J’argumente, avec ma recherche sur la loi de puissance créative, que cette formidable décentralisation technologique des outils d’IA donne à un individu SEUL le pouvoir de réaliser un projet qui avant nécessitait (environ) entre 20 et jusqu’à 200 fois plus de ressources humaine ou financière. Il s’agit d’une révolution du travail et de sa valeur. On comprend ici que l’âge de l’IA entraine une compression vertigineuse à la fois de l’espace géographique (celui de l’architecte, celui du cinéaste, …), mais aussi du temps et des ressources nécessaires pour créer un actif, et que cette propriété intellectuelle sera radicalement différente de celle du monde d’avant.

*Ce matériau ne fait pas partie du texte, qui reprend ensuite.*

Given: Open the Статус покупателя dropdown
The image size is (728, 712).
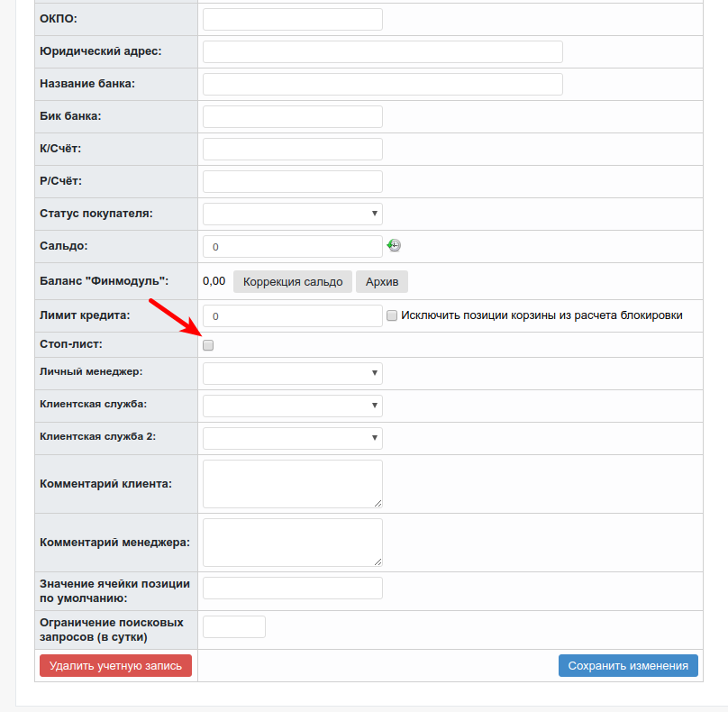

L’auteur-architecte-cinéaste peut distribuer son actif lui-même vers une audience qui, en grandissant, augmente sa valeur en retour. Il peut en augmenter la valeur, voir même la sublimer à l’échelle (voir cycle de réinvention plus bas). On change brutalement de monde, mais pas nécessairement vers celui du profit toujours croissant de l’industrie. L’imprévisibilité totale de la valeur des actifs n’est pas le monde que l’industriel préfère, je prend même le pari que la règle de Goldman va l'empêcher de dormir. Je ne suis même pas certain qu’il la comprenne un jour, tant elle lui fait perdre de pouvoir.
Les actifs intangibles pénètrent au cœur des actifs tangibles: des filières industrielles ébranlées
Revenons à l’histoire industrielle pour comprendre ce qui va se passer avec l’IA. Depuis 1900, on sait à quel point la révolution industrielle de l’automobile a forcé des générations d’architecte à repenser du sol au plafond nos routes, nos villes, nos bureaux, nos usines - pour le meilleur et pour le pire: songez aux 45 millions de m2 de bureaux gris du Grand Paris, La Défense étant le pompon du béton ennuyeux (je l’ai bien connu).
Examinons ce qui se passe avec les actifs les plus tangibles sur 2025-2035:
L’actif de nos routes physiques, repensées avec internet, devient le royaume cloisonné des géants de la tech. Fragmentation politique ?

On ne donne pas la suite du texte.